利用陷光结构增加硅薄膜太阳能电池的吸收效率

Enhancement of Light Absorption in Thin Film Silicon Solar Cells with Light Traping

提出了一种含有光锥光子晶体防反射层和四棱锥光栅背反射层的a-Si薄膜太阳能电池结构,吸收层厚1μm,总厚度为1.45μm。根据光子晶体及亚波长光栅的衍射特性,利用严格耦合波方法对器件参数进行了优化。计算结果表明：当光锥结构倾角θ=72°、晶格常数T1=1 200 nm、介质底半径r=100 nm时,防反射层的透射率较高,在300-600 nm波长范围内,该薄膜太阳能电池的吸收效率比不含防反射层电池提高了11.54%;当四棱锥光栅结构周期L=1.2μm、占空比f=0.38、槽深h5=560 nm时,背反射层的反射效果较好,在600-850 nm波长范围内,电池的吸收效率提高了3.75%。所设计的薄膜电池结构在波长为300-750 nm、入射角为0°-75°范围内的吸收效率均在80%以上,平均吸收效率达92%,满足太阳电池对宽频谱、广角度的光俘获的要求。

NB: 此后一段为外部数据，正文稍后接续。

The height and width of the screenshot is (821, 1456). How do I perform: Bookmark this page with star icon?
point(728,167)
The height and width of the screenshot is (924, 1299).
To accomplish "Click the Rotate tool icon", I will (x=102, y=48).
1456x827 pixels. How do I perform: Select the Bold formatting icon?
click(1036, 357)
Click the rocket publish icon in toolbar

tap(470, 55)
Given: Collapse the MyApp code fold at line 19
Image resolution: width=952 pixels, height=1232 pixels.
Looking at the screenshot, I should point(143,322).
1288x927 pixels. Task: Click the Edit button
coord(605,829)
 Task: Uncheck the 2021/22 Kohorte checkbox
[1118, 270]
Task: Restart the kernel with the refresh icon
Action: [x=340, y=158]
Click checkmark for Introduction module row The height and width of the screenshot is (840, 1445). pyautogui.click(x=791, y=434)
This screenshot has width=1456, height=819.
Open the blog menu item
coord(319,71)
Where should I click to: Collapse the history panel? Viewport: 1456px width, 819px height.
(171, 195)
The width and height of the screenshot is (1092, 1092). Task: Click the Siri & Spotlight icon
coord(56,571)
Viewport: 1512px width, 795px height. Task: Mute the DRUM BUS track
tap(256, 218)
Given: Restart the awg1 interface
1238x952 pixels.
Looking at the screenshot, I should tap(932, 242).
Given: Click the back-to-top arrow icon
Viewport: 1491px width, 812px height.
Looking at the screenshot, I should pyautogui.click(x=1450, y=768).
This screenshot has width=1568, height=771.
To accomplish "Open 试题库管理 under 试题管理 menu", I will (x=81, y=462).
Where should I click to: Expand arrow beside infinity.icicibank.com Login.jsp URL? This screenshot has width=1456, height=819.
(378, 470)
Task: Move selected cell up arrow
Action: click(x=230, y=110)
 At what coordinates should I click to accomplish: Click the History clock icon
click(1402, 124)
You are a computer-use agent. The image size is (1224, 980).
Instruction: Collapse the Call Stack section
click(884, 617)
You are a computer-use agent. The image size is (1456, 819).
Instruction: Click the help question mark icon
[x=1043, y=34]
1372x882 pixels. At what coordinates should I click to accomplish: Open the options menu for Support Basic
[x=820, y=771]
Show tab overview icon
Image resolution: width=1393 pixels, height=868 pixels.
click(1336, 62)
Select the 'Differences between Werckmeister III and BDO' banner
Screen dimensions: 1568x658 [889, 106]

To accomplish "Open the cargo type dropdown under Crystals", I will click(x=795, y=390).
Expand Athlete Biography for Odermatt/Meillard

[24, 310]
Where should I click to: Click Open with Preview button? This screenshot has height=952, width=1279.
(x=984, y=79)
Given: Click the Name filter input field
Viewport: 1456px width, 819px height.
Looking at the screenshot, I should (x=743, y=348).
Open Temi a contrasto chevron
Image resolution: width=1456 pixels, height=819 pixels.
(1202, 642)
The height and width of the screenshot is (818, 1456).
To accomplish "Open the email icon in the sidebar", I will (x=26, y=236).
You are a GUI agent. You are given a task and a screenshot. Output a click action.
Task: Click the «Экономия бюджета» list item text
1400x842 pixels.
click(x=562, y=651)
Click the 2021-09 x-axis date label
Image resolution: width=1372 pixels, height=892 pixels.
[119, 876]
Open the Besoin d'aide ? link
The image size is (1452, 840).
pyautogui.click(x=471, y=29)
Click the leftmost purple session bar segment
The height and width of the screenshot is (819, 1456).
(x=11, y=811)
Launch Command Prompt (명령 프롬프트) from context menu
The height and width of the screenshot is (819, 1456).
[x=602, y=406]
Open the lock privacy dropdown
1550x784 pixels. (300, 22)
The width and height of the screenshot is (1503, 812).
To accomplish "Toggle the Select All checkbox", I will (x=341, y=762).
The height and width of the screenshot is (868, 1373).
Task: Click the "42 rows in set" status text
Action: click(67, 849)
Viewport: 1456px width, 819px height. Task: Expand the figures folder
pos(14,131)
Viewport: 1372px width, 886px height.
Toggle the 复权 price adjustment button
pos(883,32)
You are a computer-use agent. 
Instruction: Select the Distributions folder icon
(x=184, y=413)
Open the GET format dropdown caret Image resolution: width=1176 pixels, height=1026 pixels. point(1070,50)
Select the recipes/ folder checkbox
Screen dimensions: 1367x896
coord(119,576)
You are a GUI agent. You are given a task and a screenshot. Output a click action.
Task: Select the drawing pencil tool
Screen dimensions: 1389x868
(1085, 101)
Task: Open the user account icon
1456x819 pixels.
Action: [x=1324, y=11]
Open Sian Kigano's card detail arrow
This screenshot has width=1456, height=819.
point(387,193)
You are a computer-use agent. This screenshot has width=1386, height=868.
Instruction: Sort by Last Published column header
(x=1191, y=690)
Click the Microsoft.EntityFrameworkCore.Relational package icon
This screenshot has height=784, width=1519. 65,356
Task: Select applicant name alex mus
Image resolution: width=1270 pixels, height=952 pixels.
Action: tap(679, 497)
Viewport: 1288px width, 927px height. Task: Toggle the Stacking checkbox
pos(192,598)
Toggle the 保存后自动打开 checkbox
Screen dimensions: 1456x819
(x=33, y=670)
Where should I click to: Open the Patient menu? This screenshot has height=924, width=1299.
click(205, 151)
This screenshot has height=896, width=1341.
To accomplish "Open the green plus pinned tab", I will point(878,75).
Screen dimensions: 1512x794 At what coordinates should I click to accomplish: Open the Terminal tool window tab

An amorphous silicon thin-film solar cell with an anti-reflection coating of light cone photonic crystal and a back surface field layer of rectangular pyramid grating is proposed. The thickness of the cell is 1. 45 μm and the thickness of the absorbing layer is 1 μm. Using Rigorous Coupled Wave Analysis method,the parameters of the cell are optimized based the diffraction characteristics of the photonic crystal and the sub-wavelength grating. When the light cone angle is 72°,the lattice constant is 1 200 nm,and the bottom radius is 100 nm,a relative increase of 11. 54% for the integrated absorption inside the solar cell can be achieved between 300 nm and 600 nm,compared to an equivalent but no anti-reflection coating cell. When the rectangular pyramid grating period is 1. 2 μm,the duty cycle is 0. 38,and the depth of the grating is 560 nm,a relative increase of 3. 75% for the integrated absorption inside the solar cell can be achieved between 600 nm and 850 nm. According to the simulation,the absorption of the designed thin-film solar cell is over than 80% in the incident angle range of 0°- 75° and the wavelength between 300 nm and 750 nm,and the average absorption is up to 92%. This solar cell is designed to meet the demanding requirements of a wide spectrum and wide-angle light capture.